Article by: Alessandro Amato

Translation by: Cristiana Caffiero

In aesthetic terms “Catharsis” means purifying the human passions that are understood and overcome with art. However, this word comes from Ancient Classic Greece and is connected with a sort of religious ritual that requires to purify both body and soul. Nowadays Greece is facing a cultural and social crisis: in few words it is an adrift country. Despite this, Greek cinema is constantly focusing on this national crisis and ready to supervise its flow. There is no real school of contemporary Greek cinema but there are several common artistic trends in these Greek movie makers.

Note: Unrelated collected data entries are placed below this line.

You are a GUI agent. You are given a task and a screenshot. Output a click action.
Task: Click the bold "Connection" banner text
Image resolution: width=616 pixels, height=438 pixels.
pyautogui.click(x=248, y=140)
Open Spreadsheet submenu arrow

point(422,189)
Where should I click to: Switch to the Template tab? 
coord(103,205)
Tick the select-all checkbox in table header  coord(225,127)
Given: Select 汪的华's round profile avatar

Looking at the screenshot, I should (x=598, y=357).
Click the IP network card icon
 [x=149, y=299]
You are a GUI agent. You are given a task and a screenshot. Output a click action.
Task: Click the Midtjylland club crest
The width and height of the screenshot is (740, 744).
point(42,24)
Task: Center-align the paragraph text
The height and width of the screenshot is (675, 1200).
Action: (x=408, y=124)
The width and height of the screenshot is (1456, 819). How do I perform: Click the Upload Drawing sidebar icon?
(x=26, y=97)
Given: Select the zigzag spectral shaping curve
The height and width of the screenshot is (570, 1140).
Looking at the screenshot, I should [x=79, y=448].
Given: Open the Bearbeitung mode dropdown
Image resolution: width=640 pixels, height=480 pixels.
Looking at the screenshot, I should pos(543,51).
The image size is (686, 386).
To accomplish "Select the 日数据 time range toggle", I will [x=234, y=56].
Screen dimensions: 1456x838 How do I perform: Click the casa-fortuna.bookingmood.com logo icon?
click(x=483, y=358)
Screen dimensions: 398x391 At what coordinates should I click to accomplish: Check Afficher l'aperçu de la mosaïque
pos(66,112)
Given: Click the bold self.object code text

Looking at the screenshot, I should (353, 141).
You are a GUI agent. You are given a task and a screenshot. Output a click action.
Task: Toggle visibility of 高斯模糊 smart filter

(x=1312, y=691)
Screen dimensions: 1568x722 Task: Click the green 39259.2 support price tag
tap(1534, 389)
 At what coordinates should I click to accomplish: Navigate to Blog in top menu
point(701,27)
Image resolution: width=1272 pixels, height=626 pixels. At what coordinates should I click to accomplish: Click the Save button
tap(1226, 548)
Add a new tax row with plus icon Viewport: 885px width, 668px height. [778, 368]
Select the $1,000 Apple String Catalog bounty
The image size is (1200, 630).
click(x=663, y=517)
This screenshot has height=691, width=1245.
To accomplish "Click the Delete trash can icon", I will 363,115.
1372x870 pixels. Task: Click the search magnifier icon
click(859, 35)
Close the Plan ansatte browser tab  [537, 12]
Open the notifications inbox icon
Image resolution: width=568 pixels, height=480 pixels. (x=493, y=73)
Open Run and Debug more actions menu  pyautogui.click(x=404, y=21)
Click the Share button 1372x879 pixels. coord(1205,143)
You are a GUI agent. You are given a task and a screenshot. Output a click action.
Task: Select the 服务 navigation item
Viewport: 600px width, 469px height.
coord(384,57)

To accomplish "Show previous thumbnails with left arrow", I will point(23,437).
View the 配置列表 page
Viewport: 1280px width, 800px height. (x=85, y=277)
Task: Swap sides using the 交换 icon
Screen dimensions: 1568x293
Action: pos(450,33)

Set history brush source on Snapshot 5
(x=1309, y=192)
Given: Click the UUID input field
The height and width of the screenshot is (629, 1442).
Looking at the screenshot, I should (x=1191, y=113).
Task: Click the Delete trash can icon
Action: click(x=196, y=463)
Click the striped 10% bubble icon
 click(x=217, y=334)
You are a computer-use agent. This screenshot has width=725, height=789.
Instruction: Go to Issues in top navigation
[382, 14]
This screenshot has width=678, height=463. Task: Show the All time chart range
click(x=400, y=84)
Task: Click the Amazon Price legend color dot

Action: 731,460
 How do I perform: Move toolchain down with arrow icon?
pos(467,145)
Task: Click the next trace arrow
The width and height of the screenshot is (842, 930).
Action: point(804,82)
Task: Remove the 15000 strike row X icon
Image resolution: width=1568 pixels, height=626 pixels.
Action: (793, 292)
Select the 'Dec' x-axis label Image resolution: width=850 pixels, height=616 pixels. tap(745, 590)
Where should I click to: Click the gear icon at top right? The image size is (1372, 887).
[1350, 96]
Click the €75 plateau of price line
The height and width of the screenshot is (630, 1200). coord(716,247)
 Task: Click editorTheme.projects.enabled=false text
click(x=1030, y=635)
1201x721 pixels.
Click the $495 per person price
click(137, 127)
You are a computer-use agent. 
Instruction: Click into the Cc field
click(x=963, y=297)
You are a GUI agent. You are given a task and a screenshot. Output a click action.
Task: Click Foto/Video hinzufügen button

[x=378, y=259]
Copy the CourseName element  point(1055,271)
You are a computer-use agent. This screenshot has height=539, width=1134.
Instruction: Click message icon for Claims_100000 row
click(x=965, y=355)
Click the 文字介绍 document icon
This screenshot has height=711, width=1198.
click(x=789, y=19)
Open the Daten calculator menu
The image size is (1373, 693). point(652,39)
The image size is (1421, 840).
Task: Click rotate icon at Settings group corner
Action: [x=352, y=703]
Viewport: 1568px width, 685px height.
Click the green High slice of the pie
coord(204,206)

Interruption is the first feature film by Yorgos Zois and without doubt follows this trend. This film starts with some out of focus lights blurring in a dark space. These lights stand for something not clear but alive that is going to bump soon into an unexpected future. This obscure element is actually an ancient man who’s completely naked. There’s a young blond and short haired woman with him. Those lights we have noticed at the very beginning of the film are actually Clitennestra and her lover Aegystus. Nonetheless the old man and the girl are Agamemnon and Cassandra. The starting events of The Oresteia are well known: the queen and her lover will kill the king who has come back to Troy after many years with another woman. The clash between Cassandra and the new masters of the palace occurs in a glass cube in the middle of the stage. According to mythology there should be then Orestes coming back from his exile and his vengeance versus his mother. Anyway the performance is suddenly stopped by a group of young people running through the stage and telling us they are the Chorus. Their leader is a black haired guy with an amused smile who takes some people from the audience as volunteers. They will introduce themselves and take active part in the show.

“What’s happening here is fiction or reality?” this is the question made by to a member of the Chorus to a girl.
“It’s the reality” replies the girl but she doesn’t look very convinced. The wonderful event this movie is trying to show is the theme of being guilty putting it aside for a while and playing it without misleading it. Now it’s high time to recollect Pirandello.
This movie is about a nowadays issue. At the end the young man kills himself while the theatre audience stands up thinking the tragedy came to its end. He’s another victim of nowadays spread indifference. It’s time that the actors and people taking part in the tragedy take off their clothes as a metaphor of their shame. But if they purified themselves and cleansed their guilty souls what about us and our Catharsis?